• _ACTION ITEM_
Could you transcribe the entries below exactly, starting at the line that contains "Viewport: 492px width, 369px height." and stopping at the last line, without any pictures?

• _PROVIDED RECORDS_
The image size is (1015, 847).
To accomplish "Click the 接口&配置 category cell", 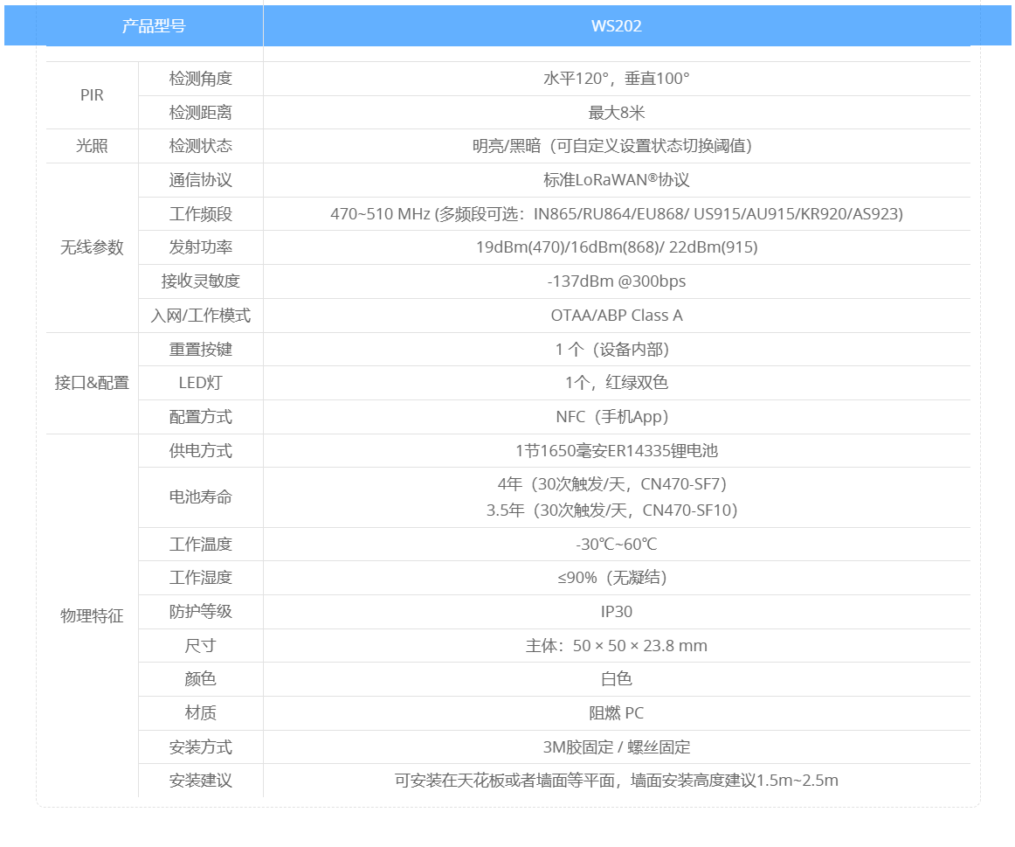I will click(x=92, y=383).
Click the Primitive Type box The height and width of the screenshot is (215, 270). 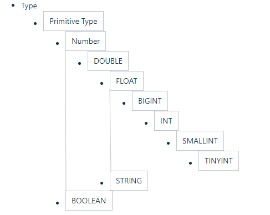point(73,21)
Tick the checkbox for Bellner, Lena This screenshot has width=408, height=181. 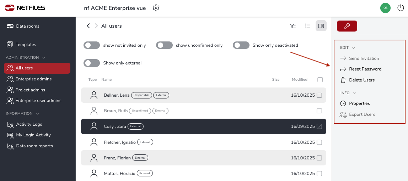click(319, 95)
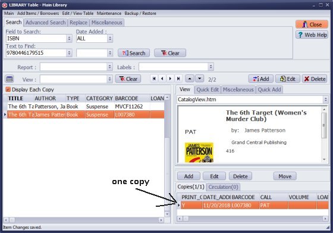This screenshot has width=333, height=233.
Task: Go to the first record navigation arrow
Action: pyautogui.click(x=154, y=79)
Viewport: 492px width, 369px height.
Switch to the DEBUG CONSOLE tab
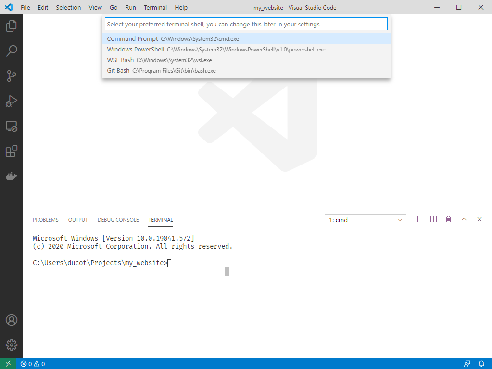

• _EXERCISE OUTPUT_
Viewport: 492px width, 369px height.
Switch to the DEBUG CONSOLE tab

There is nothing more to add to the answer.